Seitenauszug |
────────────────────────────────────────

Das Krankenzimmer als Weltbühne: Martin Walsers Dialog-Roman „Die Inszenierung“.

Man muss sich den 86 Jahre alten Martin Walser als heiteren Menschen vorstellen. Zu verlieren hat er ohnehin nichts mehr. Und ob ihn das Gewinnen noch interessiert? Jahr für Jahr produziert er einen neuen Text, der dann, mag er noch so luftig gebaut sein, „Roman“ genannt wird. Und in der Tat fällt diesem Alterswalser stets Neues, zumindest eine neue Form ein, auch wenn sich die Themen wiederholen: die Liebe und ihre Spielarten, die Vergeblichkeit und die Verbindlichkeit, das gesellschaftlich Normierte und das persönlich nach vorn Drängende.

„Das dreizehnte Kapitel“ von 2012 erweckte die klassische Form des Briefromans zum Leben. Nun folgt „Die Inszenierung“, ein Buch von knapp 200 Seiten; ein Theaterbuch, eins über einen Theatermacher, eins, das viel Theater macht; je nach Belieben. Ein Roman jedenfalls, geschrieben in wörtlicher Rede, in Dialogen. Die kurzen Einschübe sind Regieanweisungen, Umkleidepausen, Luftholmomente. Es treten auf: Augustus Baum, ein bedeutender Regisseur Mitte fünfzig, der nach einem Schwächeanfall im Krankenhaus liegt, länger, als er müsste. Der Grund: Ute-Marie, die Nachtschwester, 29 Jahre alt, Baum in Liebe verfallen, so wie er ihr. Wenn nicht gerade andere dringende Dinge zu erledigen sind, liegen beide in den Nächten beieinander.

Verheiratet ist Baum seit 29 Jahren (!) mit der Nervenärztin Dr. Gerda. Die bringt ihm immer sein Frühstück ins Krankenhaus. Außerdem: Lydia, Baums Assistentin und ehemalige Geliebte, die während seines Krankenhausaufenthaltes Baums Inszenierung von Tschechows „Möwe“ beisammenhalten soll, und schließlich Ute-Maries Verlobter.

Dieser Reigen von Verliebtheit und Verzehrung und Begehren hat, so soll es auch sein, etwas Aufgesagtes, Vorgedachtes. Man sei, so Baum, niemals Regisseur, man spiele bloß den Regisseur. „All the world’s a stage“ – der Satz von Shakespeare ist der vorletzte des Romans und: Programm. Das Krankenzimmer wird zur Bühne einer Tragikomödie und eines Geschlechterkampfes, eng verzahnt mit Tschechows „Möwe“. Das ist technisch so virtuos gemacht wie schon lange nicht mehr in einem Walser-Roman.

────────────────────────────────────────

Einträge zum Auffinden von Text und Elementen
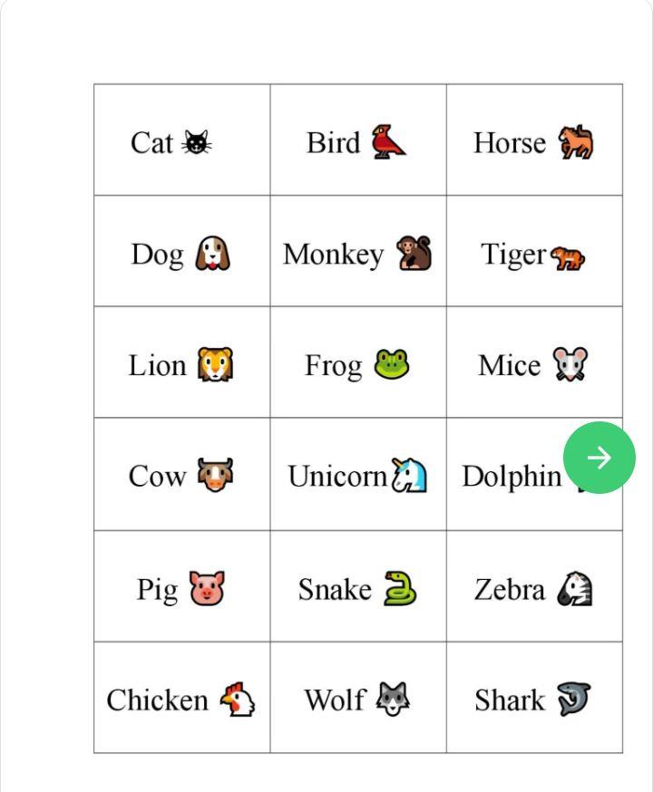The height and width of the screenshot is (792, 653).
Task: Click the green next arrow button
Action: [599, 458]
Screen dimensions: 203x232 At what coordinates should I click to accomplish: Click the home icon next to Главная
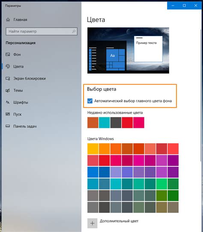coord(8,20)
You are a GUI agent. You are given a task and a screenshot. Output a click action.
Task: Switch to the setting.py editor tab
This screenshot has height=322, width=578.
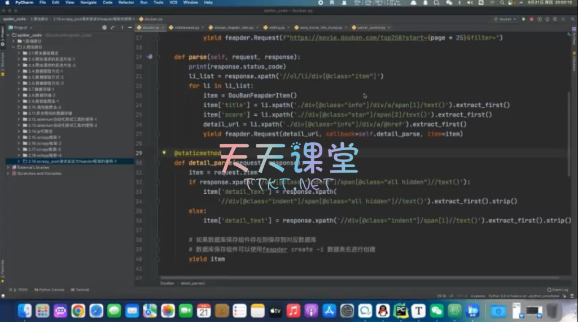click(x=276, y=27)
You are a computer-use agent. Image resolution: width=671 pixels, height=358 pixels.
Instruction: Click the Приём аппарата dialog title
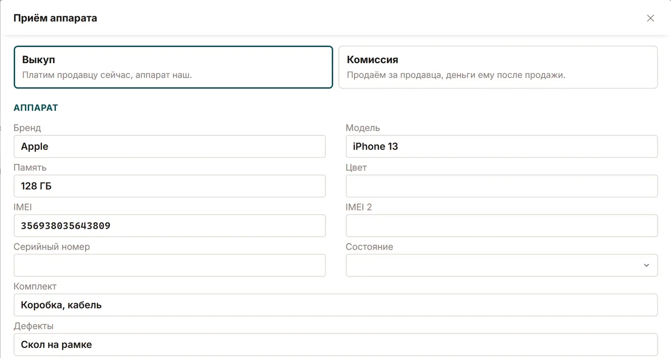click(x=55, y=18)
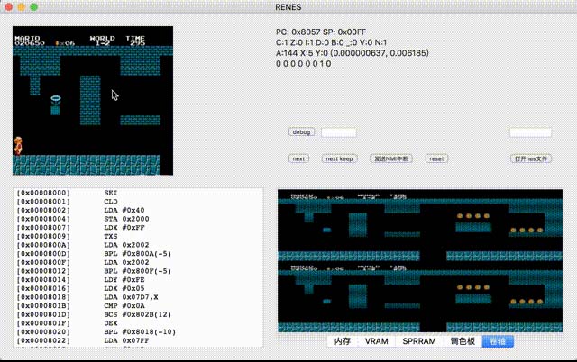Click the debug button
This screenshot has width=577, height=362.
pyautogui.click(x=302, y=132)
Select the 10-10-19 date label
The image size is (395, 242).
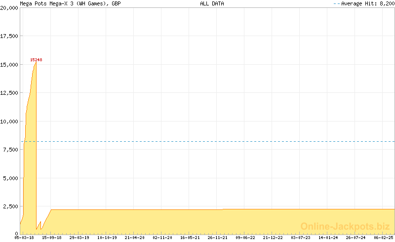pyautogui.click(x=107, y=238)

────────────────────────────────────────

Ihre Aufgabe | Greifen Sie den Seitenauszug über Walsers Roman „Die Inszenierung“ auf und schreiben Sie ihn im Anschluss an den letzten Satz weiter. Die Daten spielen hierfür keine Rolle.

Ergebnis der Übung |
Der Graben zwischen Männern und Frauen erscheint unüberwindbar tief: „Was in mir Zärtlichkeit ist und hinaus will zu dir, ist, bis es bei dir ankommt, nichts mehr wert. Es ist eine Temperatur. Eine Spannung. Eine Fülle. Ein nicht bei sich selbst bleiben wollender Zustand. Ein Bedürfnis, das sich erst kennenlernt, wenn es sich mitteilt. Ein Ungenügen. Ein Selbst-nichts-sein.“ Das ist reine Kunst, ein Theatertext. Andererseits ist die Konstellation zwischen alterndem Draufgänger, Charmeur und Hallodri und bewundernd zu ihm aufschauenden jungem Ding fast wieder Realismus.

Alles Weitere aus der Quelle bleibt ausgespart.